What you should do:
All that should come back is the lines of the data below from the one containing "Click the Angular Unit Degree value" to the one containing "new chat with", inclusive, exactly as they stand.

Record set:
----------

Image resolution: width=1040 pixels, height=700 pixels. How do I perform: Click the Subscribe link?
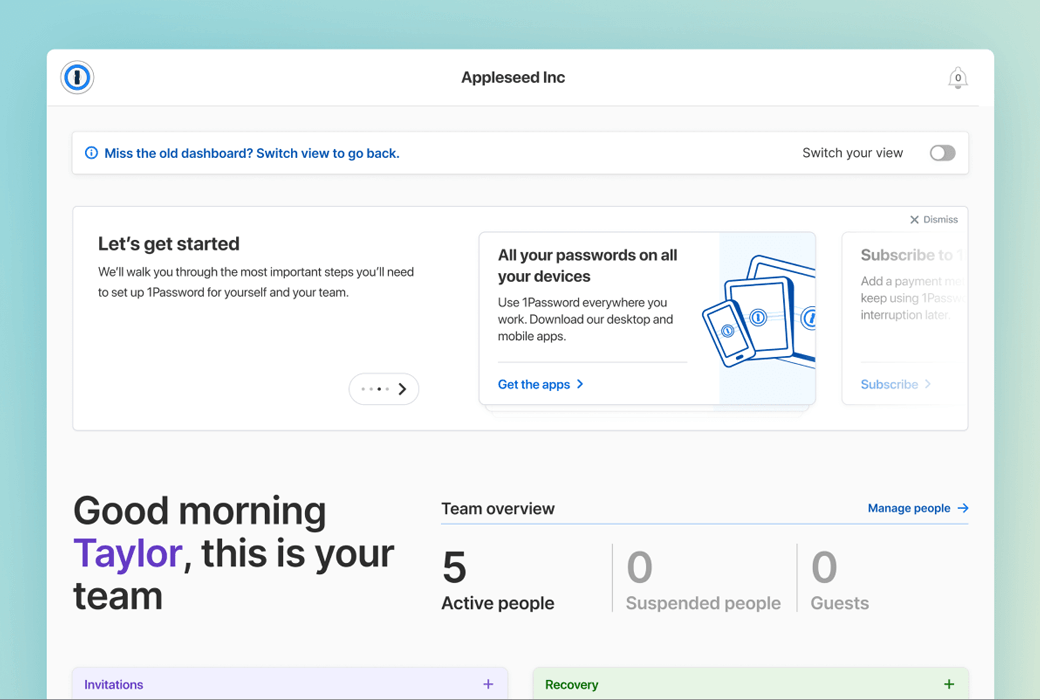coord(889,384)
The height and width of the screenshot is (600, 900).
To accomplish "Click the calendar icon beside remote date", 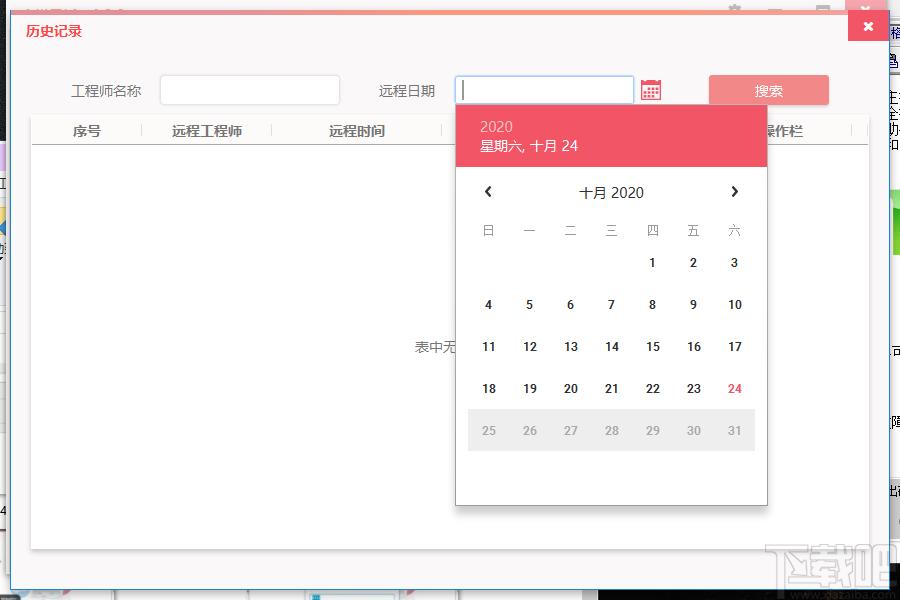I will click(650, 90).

----------

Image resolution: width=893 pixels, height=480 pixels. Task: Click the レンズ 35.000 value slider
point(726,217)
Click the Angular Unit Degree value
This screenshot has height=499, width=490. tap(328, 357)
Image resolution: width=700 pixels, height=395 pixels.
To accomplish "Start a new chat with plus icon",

----------

Answer for the task:
Click the Angular Unit Degree value
This screenshot has height=499, width=490. tap(328, 357)
Image resolution: width=700 pixels, height=395 pixels.
To accomplish "Start a new chat with plus icon",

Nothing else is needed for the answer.